Мальтийская галера походила на большую раненую чайку, осажденную полчищами муравьев. Мавры лезли на абордаж с криками:
— Ва, Аллах! Аллах!
— Да здравствует истинная вера! — ответствовал рыцарь фон Нессельхуд, пронзая шпагой первого же полуголого араба, ступившего на палубу. Но все новые и новые мусульмане взбирались на корабль. Оба рыцаря в окружении нескольких братьев-воинов отступили к грот-мачте, с которой, как бесформенная масса, свисало тело молодого мавра. Повсюду шла рукопашная схватка. Казалось, никто из наступающих не думал о грабеже, а лишь об истреблении всех, кто встречался на пути.

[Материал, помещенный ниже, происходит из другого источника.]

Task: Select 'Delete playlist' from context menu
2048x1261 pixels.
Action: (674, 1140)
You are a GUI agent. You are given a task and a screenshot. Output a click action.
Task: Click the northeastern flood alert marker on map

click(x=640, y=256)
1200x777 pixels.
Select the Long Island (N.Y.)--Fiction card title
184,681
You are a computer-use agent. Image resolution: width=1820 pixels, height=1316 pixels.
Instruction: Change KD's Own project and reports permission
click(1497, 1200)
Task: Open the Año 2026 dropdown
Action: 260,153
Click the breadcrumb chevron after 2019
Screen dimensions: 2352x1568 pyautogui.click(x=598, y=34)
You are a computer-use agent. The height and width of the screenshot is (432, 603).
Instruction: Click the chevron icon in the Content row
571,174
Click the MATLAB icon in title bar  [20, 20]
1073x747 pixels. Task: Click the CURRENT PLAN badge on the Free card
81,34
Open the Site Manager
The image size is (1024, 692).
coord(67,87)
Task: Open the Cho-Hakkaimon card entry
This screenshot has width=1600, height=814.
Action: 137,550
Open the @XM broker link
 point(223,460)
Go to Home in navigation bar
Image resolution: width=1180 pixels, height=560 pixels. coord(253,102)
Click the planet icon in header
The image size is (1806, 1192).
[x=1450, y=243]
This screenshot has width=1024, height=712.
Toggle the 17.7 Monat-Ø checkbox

Анжелика в ужасе смотрела на одного из торговцев кораллами, схваченного двумя молодыми маврами. Уже скрутив его, они все старались придушить или хоть укусить свою жертву, словно сбесившиеся псы. Лишь на площадке у грот-мачты царил боевой порядок: оба рыцаря сражались, как львы. Перед каждым образовался проход, по обе стороны которого громоздились трупы. Чтобы приблизиться к ним, надо было бы растащить эти горы мертвецов. Даже самые отчаянные из атакующих начали отступать перед этим неистовым сопротивлением, но тут меткий выстрел свалил барона. Рогье хотел его подхватить, но удар кривого ножа отсек ему пальцы.
Торговец кораллами, как-то вырвавшись из рук осатаневших молодых арабов, ввалился вместе с Анжеликой в каюту, где уже были его компаньоны, а также Савари, голландский банкир и сын испанского офицера.
— На этот раз все кончено, — сказал он. — Рыцари пали. Мы попадем в плен. Пора выбросить наши бумаги в море и переодеться, чтобы обмануть наших новых хозяев. Вас это особенно касается, молодой человек, — сказал он, обращаясь к испанцу. — Молите Богородицу, чтобы они не заподозрили в вас сына офицера гарнизона в Боне. Иначе они вас будут держать заложником, и в первый же раз, когда на испанских укреплениях убьют какого-нибудь мавра, они пошлют вашему отцу в подарок вашу голову.